Table 7. Short summary of the papers reviewed in the Section 4.5.

Author	Gigilashvili et al. [95]	Kiyokawa et al. [94]		Motoyoshi et al. [93]
Title	The role of subsurface scattering in glossiness perception	The perception of translucency from surface gloss		Highlight–shading relationship as a cue for the perception of translucent and transparent materials
Open-access	YES	NO		YES
Samples	Virtual stimuli	Virtual stimuli		Virtual stimuli
Materials	Simulated	Simulated		Simulated
Number of participants	250	18 (15M/3F)	6 (4M/2F)	8 (5F/3M)	7
Scaling method	Pair comparison	Pair comparison	Rating task	Rating task	Rating task
Questions to the observers	Click on the image that contains the glossier object	Which of the two images appears more translucent?	Evaluate the bumpiness of the 3D sample in a range from 0–4	Rate the object’s apparent translucency on a five-point scale: opaque (0), translucent like marble wax (1–2), highly translucent like jelly or glass (3–4)
Samples still available?	YES	YES	YES	YES	YES

) all focus on the perception of material properties related to translucency and glossiness, but they take different approaches.

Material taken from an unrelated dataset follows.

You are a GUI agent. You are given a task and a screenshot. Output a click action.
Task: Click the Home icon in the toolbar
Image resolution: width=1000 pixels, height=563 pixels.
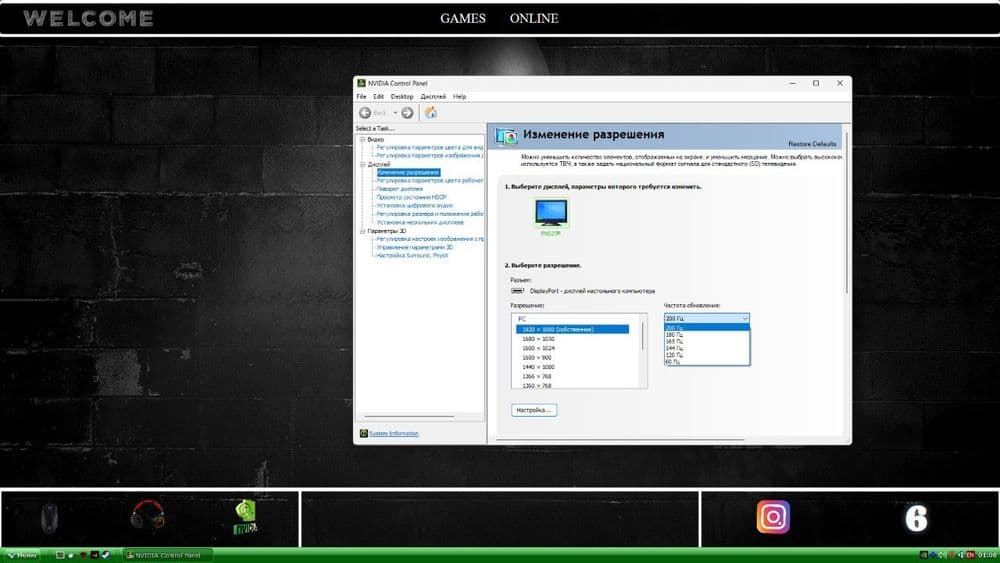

They use different experimental methods to manipulate object properties and measure participant responses. Additionally, they all provide insights into the factors that influence object appearance; subsurface scattering plays a significant role in the perception of gloss, and a lack of subsurface scattering can make objects appear mat. Nevertheless, gloss and gloss highlights can provide a strong cue for the perception of translucency. Overall, these three papers provide valuable insights into the complex interplay between various cues for perceiving material properties related to translucency and glossiness. All three works are based on psychophysical experiments carried out with computer-generated stimuli. The results from both works point out that there is indeed an influence of gloss on the translucency perception among other attributes, such as, for example, the shape and the albedo color of the object. The approaches in the experiment are slightly different, but they all agree that there is indeed an influence of translucency on gloss perception and that there is an influence of gloss on translucency perception (even stronger than color on translucency). The differences are in the evaluation of the data and the virtual stimuli (different 3D objects and bumpy surfaces).

5. Summary

Gloss is an important appearance attribute. The development of 2.5D and 3D printing technology has opened up the possibility and need to control gloss output in a more precise way for gloss reproduction. There is a higher need to control the gloss output. In this review article, the following was carried out:

• Some of the main problems in gloss and gloss perception are discussed, as well as the work that has been carried out till now to address them. However, further research and standardization seems necessary to better manage gloss and gloss perception.
• We address attribute gloss considering material optical properties, psychophysical setups, and the questions asked during psychometric experiments.
• We systematically examine the research on gloss and gloss perception, offering a comprehensive overview of key findings and insights, as well as differences between different psychophysical experimental setups. This provides a deeper understanding of this critical aspect of surface appearance by exploring the dimensions and parameters that shape our perception of gloss. A detailed tabulation of the reviewed literature, encompassing experimental methodologies, is available in the Appendix A.

Additionally, we identify possibilities for future research, aiming to further advance the field’s understanding of gloss and its application in industrial contexts.